→ Required tasks
**1.** Answer these questions from the Avestan and Pahlavi proposal form below, one line per answer, marked (a), (b), (c) like the questions.
(a) How many characters does the proposal include?
(b) What level of implementation is proposed?
(c) What tool is named alongside the font source?
**2.** In the Avestan and Pahlavi proposal form below, rewrite the paragraph beginning "Submitters are invited to provide" as a short bulleted list that keeps its main points.
**3.** Continue the Avestan and Pahlavi proposal form below, starting after the last sentence shown.

======== Excerpt

Iso/iec Jtc1/sc2/wg2 N2556 A. Administrative B. Technical General
ISO/IEC JTC1/SC2/WG2 N2556
2002-12-04
Universal Multiple-Octet Coded Character Set
International Organization for Standardization
Organisation internationale de normalisation
еждународная организация по стандартизации
Doc Type: Working Group Document
Title:
Revised proposal to encode the Avestan and Pahlavi script in the UCS
Source:
Michael Everson
Status:
Individual Contribution
Action:
For consideration by JTC1/SC2/WG2 and UTC
Date:
2002-12-04
A. Administrative
1. Title
Revised proposal to encode the Avestan and Pahlavi script in the UCS.
2. Requester’s name
Michael Everson
3. Requester type (Member body/Liaison/Individual contribution)
Individual contribution.
4. Submission date
2002-12-04
5. Requester’s reference (if applicable)
N1684
6. Choose one of the following:
6a. This is a complete proposal
No.
6b. More information will be provided later
Yes.
B. Technical -- General
1. Choose one of the following:
1a. This proposal is for a new script (set of characters)
Yes.
Proposed name of script
Avestan and Pahlavi.
1b. The proposal is for addition of character(s) to an existing block
No.
1b. Name of the existing block
2. Number of characters in proposal
87
3. Proposed category (see section II, Character Categories)
Category B.1.
4a. Proposed Level of Implementation (1, 2 or 3) (see clause 14, ISO/IEC 10646-1: 2000)
Level 3.
4b. Is a rationale provided for the choice?
Uses combining characters.
4c. If YES, reference
5a. Is a repertoire including character names provided?
Yes.
5b. If YES, are the names in accordance with the character naming guidelines in Annex L of ISO/IEC 10646-1: 2000?
Yes.
5c. Are the character shapes attached in a legible form suitable for review?
Yes.
1
6a. Who will provide the appropriate computerized font (ordered preference: True Type, or PostScript format) for
publishing the standard?
Michael Everson.
6b. If available now, identify source(s) for the font (include address, e-mail, ftp-site, etc.) and indicate the tools used:
Michael Everson, Fontographer.
7a. Are references (to other character sets, dictionaries, descriptive texts etc.) provided?
No.
7b. Are published examples of use (such as samples from newspapers, magazines, or other sources) of proposed
characters attached?
No.
8. Does the proposal address other aspects of character data processing (if applicable) such as input, presentation,
sorting, searching, indexing, transliteration etc. (if yes please enclose information)?
No.
9. Submitters are invited to provide any additional information about Properties of the proposed Character(s) or
Script that will assist in correct understanding of and correct linguistic processing of the proposed character(s) or
script. Examples of such properties are: Casing information, Numeric information, Currency information, Display
behaviour information such as line breaks, widths etc., Combining behaviour, Spacing behaviour, Directional
behaviour, Default Collation behaviour, relevance in Mark Up contexts, Compatibility equivalence and other Unicode
normalization related information. See the Unicode standard at http://www.unicode.org for such information on other
scripts. Also see Unicode Character Database http://www.unicode.org/Public/UNIDATA/UnicodeCharacter
Database.html and associated Unicode Technical Reports for information needed for consideration by the Unicode
Technical Committee for inclusion in the Unicode Standard.

================
======== Data section

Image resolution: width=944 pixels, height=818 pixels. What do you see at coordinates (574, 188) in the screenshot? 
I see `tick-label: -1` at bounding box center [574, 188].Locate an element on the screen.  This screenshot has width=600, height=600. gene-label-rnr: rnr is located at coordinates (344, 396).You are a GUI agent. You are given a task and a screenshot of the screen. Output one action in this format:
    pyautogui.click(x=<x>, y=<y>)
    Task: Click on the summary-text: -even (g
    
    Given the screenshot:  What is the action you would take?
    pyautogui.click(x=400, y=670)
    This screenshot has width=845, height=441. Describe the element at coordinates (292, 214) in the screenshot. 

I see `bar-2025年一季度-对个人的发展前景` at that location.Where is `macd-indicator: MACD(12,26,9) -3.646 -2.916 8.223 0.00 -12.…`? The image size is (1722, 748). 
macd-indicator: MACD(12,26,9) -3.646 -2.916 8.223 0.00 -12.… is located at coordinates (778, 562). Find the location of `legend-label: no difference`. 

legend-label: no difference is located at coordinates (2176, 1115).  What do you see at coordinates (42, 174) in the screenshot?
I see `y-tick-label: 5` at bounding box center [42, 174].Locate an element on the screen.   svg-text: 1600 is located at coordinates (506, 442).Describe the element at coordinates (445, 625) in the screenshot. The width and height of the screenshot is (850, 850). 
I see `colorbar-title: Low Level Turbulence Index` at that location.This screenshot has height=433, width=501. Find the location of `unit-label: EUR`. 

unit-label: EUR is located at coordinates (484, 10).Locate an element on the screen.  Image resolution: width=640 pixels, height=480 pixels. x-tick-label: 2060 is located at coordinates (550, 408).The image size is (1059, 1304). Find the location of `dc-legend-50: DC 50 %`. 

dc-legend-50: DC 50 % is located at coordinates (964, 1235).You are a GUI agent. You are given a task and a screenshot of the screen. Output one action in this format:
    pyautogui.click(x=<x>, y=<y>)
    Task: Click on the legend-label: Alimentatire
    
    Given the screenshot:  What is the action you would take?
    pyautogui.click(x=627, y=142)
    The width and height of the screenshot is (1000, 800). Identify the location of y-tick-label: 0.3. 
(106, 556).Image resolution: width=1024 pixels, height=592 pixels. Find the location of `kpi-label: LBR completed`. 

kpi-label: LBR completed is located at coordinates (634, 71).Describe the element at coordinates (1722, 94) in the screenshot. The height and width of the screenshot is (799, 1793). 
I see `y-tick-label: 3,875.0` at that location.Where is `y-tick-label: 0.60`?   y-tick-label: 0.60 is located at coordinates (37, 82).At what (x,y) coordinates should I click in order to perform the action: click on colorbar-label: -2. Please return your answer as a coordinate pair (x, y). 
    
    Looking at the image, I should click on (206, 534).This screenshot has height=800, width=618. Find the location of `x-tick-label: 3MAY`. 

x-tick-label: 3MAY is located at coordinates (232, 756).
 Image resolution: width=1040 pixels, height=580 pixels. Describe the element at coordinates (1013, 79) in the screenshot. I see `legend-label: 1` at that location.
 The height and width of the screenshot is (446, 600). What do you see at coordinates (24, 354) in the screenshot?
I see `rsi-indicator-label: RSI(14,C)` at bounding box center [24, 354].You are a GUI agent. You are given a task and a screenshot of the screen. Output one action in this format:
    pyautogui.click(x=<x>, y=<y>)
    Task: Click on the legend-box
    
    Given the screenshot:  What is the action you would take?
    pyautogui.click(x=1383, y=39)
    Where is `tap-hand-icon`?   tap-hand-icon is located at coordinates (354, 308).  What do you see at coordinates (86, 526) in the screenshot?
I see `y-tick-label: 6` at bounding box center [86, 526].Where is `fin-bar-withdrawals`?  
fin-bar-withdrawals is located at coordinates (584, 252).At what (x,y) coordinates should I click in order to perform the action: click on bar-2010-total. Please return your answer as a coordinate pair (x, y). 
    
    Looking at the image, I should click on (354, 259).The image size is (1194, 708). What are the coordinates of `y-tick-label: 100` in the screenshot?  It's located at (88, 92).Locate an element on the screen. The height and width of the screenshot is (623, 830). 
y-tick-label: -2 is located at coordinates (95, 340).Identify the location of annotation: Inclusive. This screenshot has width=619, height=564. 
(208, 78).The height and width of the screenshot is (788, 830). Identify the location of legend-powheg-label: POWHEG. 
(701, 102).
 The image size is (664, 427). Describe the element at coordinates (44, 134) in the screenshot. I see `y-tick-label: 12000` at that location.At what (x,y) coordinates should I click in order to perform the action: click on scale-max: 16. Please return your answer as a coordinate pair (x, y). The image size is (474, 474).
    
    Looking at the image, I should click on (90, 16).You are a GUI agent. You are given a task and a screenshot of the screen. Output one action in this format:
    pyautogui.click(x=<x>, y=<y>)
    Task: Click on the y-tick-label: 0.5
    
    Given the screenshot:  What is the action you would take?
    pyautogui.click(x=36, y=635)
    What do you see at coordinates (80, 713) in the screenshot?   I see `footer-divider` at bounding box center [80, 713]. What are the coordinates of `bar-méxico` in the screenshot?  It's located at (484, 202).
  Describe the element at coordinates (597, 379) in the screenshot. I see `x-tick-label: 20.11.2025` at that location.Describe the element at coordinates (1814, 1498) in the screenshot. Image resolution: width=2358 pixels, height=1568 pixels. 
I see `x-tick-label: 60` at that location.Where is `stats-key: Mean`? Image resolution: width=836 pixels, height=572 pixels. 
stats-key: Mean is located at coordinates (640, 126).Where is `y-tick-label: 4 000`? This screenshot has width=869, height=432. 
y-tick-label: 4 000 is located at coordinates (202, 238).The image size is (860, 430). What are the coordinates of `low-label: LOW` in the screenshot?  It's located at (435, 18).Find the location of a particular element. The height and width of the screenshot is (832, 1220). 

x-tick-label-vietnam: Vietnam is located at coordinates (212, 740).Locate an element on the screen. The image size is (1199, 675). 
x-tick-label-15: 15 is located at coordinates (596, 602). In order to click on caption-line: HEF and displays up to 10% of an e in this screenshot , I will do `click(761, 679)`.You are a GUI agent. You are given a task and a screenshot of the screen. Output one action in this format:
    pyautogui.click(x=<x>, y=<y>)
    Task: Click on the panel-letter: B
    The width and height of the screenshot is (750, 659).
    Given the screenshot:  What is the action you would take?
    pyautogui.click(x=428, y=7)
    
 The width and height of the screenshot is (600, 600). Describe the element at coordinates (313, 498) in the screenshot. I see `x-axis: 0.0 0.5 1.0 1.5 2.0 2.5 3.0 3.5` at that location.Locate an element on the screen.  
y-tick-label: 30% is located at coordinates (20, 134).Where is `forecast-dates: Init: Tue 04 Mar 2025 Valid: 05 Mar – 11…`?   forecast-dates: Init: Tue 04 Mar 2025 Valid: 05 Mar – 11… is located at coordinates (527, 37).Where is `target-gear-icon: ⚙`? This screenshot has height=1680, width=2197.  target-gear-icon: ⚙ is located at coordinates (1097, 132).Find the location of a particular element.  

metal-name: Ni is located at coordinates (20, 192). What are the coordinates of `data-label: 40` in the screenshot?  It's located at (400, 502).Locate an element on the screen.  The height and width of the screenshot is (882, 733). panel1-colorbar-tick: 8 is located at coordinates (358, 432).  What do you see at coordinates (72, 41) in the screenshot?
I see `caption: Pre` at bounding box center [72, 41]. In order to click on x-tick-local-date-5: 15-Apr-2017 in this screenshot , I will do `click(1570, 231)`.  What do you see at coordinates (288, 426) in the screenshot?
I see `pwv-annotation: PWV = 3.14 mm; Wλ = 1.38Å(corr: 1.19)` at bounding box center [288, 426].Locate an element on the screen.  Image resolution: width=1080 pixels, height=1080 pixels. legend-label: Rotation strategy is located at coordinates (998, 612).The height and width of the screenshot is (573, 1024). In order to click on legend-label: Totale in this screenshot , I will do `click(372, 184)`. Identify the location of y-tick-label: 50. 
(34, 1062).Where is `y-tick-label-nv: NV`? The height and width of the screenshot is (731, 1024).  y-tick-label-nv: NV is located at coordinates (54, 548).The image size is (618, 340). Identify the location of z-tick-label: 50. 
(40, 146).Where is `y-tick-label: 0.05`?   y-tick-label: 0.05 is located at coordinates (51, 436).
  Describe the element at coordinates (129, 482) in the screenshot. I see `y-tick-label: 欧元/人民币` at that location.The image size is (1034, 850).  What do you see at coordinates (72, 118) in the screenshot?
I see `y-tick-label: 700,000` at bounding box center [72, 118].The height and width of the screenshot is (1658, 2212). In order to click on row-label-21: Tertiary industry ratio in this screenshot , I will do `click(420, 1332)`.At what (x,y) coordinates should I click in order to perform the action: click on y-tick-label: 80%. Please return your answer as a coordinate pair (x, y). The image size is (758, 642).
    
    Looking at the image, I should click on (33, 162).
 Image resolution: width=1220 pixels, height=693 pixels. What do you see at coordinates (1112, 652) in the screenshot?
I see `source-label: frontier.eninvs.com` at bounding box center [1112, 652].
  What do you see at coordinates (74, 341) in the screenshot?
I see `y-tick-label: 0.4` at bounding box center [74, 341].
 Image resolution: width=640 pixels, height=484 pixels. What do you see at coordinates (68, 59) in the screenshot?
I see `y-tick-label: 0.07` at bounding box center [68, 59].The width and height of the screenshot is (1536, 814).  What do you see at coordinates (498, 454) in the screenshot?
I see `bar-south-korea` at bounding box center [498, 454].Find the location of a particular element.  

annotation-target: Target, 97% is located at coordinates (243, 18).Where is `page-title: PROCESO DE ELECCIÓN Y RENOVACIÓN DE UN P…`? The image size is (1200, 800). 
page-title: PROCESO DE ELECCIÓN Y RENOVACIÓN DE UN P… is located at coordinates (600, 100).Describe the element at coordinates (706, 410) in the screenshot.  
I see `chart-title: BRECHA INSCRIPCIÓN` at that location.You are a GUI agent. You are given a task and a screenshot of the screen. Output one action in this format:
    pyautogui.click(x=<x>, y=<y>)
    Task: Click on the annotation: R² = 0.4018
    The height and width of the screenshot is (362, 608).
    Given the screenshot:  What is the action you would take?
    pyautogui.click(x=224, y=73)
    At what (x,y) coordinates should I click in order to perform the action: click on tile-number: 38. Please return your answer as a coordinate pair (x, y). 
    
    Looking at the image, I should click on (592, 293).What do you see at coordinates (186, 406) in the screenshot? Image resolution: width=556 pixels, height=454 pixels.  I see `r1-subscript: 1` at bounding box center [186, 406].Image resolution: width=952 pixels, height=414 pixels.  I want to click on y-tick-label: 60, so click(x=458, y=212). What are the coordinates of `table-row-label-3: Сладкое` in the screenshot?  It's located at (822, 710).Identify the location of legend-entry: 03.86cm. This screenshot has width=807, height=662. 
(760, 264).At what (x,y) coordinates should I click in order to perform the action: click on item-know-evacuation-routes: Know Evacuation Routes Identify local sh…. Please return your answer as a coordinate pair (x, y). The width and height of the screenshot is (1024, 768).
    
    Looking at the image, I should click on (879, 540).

================

→ Answers for this exercise
**1.**
(a) 87
(b) Level 3
(c) Fontographer

**2.**
- Submitters may add information on the properties of the proposed characters or script that helps with correct understanding and linguistic processing.
- Example properties include:
  - casing
  - numeric information
  - currency information
  - display behavior, such as line breaks and widths
  - combining behavior
  - spacing behavior
  - directional behavior
  - default collation behavior
  - relevance in markup contexts
  - compatibility equivalence and other Unicode normalization information
- For how other scripts handle these properties, see the Unicode Standard at http://www.unicode.org.
- The Unicode Character Database and associated Unicode Technical Reports describe the information the Unicode Technical Committee needs before including characters in the Unicode Standard.

**3.**
C. Technical -- Justification
1. Has this proposal for addition of character(s) been submitted before? If YES, explain.
Yes. N1684.
2a. Has contact been made to members of the user community (for example: National Body, user groups of the script
or characters, other experts, etc.)?
Yes.
2b. If YES, with whom?
Jost Gippert, Desmond Durkin-Meisterernst, and the TITUS project in Frankfurt.
2c. If YES, available relevant documents
http://titus.fkidg1.uni-frankfurt.de/unicode/iranian/3tagung.htm
3. Information on the user community for the proposed characters (for example: size, demographics, information
technology use, or publishing use) is included?
Zoroastrians, Iranianists and other scholars.
4a. The context of use for the proposed characters (type of use; common or rare)
Used liturgically and by scholars.
4b. Reference
P. Oktor Skjærvø in Daniels & Bright 1996.
5a. Are the proposed characters in current use by the user community?
Yes.
5b. If YES, where?
Scholarly publications.
6a. After giving due considerations to the principles in Principles and Procedures document (a WG 2 standing
document) must the proposed characters be entirely in the BMP?
Yes. Proposed allocation is U+10B00-U+10B2F
6b. If YES, is a rationale provided?
6c. If YES, reference
Accordance with the Roadmap. Avestan is used in modern Zoroastrian religion.
7. Should the proposed characters be kept together in a contiguous range (rather than being scattered)?
Yes.
8a. Can any of the proposed characters be considered a presentation form of an existing character or character
sequence?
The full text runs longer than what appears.